Day5『秋灯』
音を立てないよう静かに灯をつけた。薄ぼんやりとした橙色の光が、膜のように手元に広がった。
それを待っていたかのように、階下から咳の音が響いた。肩を震わせ、階段を昇る音が響けば、すぐにでも灯を消そうと身構えた。しかしそれっきりだった。ホッとして、視線を手元の本に移す。
「聞いたぞ、お前、本をぎょうさん借りたんだって? ノートと鉛筆を恵んで貰ったんだって?」
秋の夜更け、一人きりの部屋なのに、あのゼェゼェと喘ぐような声が、すぐ近くで聞こえてきたように感じた。違う、この耳の奥で鳴っているのだ。

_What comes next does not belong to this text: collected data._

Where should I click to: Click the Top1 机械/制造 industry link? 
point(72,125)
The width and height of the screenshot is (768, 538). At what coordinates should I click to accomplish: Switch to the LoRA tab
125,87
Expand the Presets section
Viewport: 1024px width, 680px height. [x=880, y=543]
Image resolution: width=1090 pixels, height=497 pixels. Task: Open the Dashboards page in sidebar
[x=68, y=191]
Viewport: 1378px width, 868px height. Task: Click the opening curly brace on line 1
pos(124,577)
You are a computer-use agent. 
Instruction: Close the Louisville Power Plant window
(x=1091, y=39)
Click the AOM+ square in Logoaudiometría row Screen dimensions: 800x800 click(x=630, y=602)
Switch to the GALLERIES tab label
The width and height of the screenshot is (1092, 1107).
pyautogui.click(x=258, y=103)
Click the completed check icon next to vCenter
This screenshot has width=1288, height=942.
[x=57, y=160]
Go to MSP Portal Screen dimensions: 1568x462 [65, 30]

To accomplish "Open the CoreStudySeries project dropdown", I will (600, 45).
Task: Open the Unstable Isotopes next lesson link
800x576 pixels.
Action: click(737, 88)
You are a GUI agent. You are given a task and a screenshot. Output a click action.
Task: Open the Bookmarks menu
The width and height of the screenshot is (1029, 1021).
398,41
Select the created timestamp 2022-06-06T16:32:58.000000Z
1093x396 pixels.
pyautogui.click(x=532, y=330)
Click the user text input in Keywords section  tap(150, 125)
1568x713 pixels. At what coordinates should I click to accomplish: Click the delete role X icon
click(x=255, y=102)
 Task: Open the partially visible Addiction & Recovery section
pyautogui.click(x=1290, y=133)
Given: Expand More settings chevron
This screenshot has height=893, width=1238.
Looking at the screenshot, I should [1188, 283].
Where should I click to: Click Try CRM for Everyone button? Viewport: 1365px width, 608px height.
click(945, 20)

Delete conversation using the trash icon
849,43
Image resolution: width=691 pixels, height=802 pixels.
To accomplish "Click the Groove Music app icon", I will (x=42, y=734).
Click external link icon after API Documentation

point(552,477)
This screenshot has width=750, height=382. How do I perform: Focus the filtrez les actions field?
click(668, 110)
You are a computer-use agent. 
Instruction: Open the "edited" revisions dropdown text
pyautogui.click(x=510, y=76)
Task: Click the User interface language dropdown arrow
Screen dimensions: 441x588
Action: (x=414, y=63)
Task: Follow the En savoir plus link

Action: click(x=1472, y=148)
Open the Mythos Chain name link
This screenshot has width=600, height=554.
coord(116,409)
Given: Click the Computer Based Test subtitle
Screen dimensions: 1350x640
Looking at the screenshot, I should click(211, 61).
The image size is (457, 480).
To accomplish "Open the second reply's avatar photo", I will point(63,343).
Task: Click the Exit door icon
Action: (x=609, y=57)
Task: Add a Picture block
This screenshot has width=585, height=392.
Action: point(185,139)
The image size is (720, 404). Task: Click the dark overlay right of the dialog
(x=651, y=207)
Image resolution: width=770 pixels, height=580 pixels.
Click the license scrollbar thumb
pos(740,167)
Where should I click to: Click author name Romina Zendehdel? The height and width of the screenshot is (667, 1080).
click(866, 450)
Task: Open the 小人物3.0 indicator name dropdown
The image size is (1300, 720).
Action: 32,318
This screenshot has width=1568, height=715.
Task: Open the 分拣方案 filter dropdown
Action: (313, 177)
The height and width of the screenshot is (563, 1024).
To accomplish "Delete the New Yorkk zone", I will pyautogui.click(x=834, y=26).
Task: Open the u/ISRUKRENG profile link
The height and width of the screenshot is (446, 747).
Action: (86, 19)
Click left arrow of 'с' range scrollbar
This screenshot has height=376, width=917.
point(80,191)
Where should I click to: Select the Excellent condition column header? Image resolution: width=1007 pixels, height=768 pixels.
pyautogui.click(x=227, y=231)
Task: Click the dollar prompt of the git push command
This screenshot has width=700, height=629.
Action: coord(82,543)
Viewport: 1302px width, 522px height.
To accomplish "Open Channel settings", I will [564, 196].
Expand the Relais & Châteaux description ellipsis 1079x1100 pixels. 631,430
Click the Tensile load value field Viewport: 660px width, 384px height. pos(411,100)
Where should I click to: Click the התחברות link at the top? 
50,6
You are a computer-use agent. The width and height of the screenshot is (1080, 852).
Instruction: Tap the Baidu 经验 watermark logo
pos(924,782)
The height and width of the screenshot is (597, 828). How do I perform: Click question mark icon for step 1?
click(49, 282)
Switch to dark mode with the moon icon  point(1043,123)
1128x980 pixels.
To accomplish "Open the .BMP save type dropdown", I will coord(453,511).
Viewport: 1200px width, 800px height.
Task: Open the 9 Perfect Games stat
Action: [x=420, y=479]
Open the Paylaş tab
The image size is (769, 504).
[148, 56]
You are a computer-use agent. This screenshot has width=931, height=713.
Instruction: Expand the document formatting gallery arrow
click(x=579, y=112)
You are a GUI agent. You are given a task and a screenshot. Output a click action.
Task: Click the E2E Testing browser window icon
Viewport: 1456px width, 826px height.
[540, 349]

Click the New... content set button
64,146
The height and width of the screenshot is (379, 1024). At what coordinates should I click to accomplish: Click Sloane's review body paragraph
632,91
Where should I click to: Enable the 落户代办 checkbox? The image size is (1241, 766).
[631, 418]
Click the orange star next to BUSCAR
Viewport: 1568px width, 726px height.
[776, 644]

布団の上で寝ているしかない男の声が。痰が絡んでざらついた声が。そして、引き攣ったように笑うのだ。返事をせず、ただ正座をして黙っている私の顔を見ながら、濁った目で豚のように喚くのだ。
「馬鹿だなぁ、馬鹿だなぁ、馬鹿だなぁ!」
狂った機械のように単調に、しかし心からの嘲りを込めて、あいつは私を。
「お前みたいな奴に、一体何が出来るんだ」
パタン、と反射的に本を閉じてしまった。
体温が上がっている。胸がドキドキしている。そんな時、私は自分に向かって笑いかける。
大丈夫、大丈夫。何にも関係なんてない。私は私なんだから――。
そう、胸の内に言い聞かせる。けれど期待を込めて顔を上げると、暗い硝子窓に映っているのは、真っ青になった貧相な顔一つだけだった。
耳の奥に残った、あの痰混じりの汚い声と比べて、なんという現実感の無さだろう。私はもう一度笑う。自分への優しさから? 違う違う。あまりの無力感に、やるせなさに。
(だって、私に本当にそう声を掛けてくれた人なんて、ただの一人もいないのだから!)
喉の奥で笑いをかみ殺す。本の表紙をギュゥッと掴む。
秋の夜長をやり過ごすには、この灯はあまりにもか弱すぎる。